I've been diving into this as well and although I'm by far the reference on the matter, there are few key facts that I've gathered and points that I'd like to share:
A partition is a division of a logical database or its constituent elements into distinct independent parts. Database partitioning is normally done for manageability, performance or availability reasons, as for load balancing.
https://en.wikipedia.org/wiki/Partition_(database)
Sharding is a type of partitioning, such as Horizontal Partitioning (HP)
There is also Vertical Partitioning (VP) whereby you split a table into smaller distinct parts. Normalization also involves this splitting of columns across tables, but vertical partitioning goes beyond that and partitions columns even when already normalized.
https://en.wikipedia.org/wiki/Shard_(database_architecture)
I really like Tony Baco's answer on Quora where he makes you think in terms of schema (rather than columns and rows). He states that...
"Horizontal partitioning", or sharding, is replicating [copying] the schema, and then dividing the data based on a shard key.
"Vertical partitioning" involves dividing up the schema (and the data goes along for the ride).
https://www.quora.com/Whats-the-difference-between-sharding-DB-tables-and-partitioning-them
Oracle's Database Partitioning Guide has some nice figures. I have copied a few excerpts from the article.
https://docs.oracle.com/cd/B28359_01/server.111/b32024/partition.htm
When to Partition a Table
Here are some suggestions for when to partition a table:
- Tables greater than 2 GB should always be considered as candidates
for partitioning.
- Tables containing historical data, in which new data is added into the newest partition. A typical example is a historical table where only the current month's data is updatable and the other 11 months are read only.
- When the contents of a table need to be distributed across different types of storage devices.
Partition Pruning
Partition pruning is the simplest and also the most substantial means to improve performance using partitioning. Partition pruning can often improve query performance by several orders of magnitude. For example, suppose an application contains an Orders table containing a historical record of orders, and that this table has been partitioned by week. A query requesting orders for a single week would only access a single partition of the Orders table. If the Orders table had 2 years of historical data, then this query would access one partition instead of 104 partitions. This query could potentially execute 100 times faster simply because of partition pruning.
Partitioning Strategies
You can read their text and visualize their images which explain everything pretty well.

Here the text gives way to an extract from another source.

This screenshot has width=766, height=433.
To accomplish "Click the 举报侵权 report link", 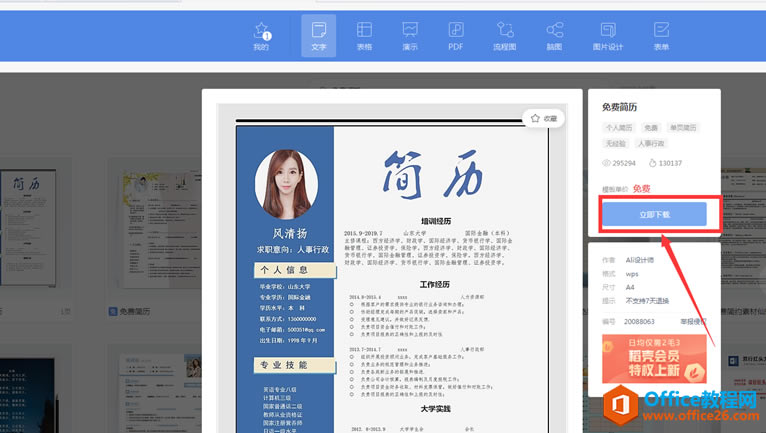I will coord(693,321).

And lastly, it is important to understand that databases are extremely resource intensive:
Many DBA's will partition on the same machine, where the partitions will share all the resources but provide an improvement in disk and I/O by splitting up the data and/or index.
While other strategies will employ a "shared nothing" architecture where the shards will reside on separate and distinct computing units (nodes), having 100% of the CPU, disk, I/O and memory to itself. Providing it's own set of advantages and complexities.